• _Aim of the task_:
Please copy each line of the records below that includes the word "Select".

• _Material shown_:
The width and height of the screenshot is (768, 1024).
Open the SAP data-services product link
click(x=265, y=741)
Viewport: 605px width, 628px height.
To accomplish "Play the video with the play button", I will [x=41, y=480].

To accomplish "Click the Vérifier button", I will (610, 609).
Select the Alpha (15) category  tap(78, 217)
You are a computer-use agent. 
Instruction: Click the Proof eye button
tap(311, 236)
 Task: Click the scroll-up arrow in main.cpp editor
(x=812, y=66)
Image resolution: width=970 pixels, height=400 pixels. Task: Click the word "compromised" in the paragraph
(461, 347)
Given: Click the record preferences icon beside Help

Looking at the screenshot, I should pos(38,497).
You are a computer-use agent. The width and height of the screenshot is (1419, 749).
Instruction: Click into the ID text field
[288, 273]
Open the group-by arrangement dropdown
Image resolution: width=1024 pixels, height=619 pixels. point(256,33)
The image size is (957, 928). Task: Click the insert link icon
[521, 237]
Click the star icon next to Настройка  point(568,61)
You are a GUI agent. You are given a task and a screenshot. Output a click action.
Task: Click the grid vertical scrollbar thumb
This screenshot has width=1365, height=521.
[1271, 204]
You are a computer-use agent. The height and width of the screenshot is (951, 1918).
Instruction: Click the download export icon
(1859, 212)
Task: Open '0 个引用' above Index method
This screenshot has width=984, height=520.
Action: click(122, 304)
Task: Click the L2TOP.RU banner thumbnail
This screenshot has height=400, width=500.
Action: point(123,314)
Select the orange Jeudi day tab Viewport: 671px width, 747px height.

• _Exercise response_:
Select the Alpha (15) category  tap(78, 217)
Select the orange Jeudi day tab Viewport: 671px width, 747px height.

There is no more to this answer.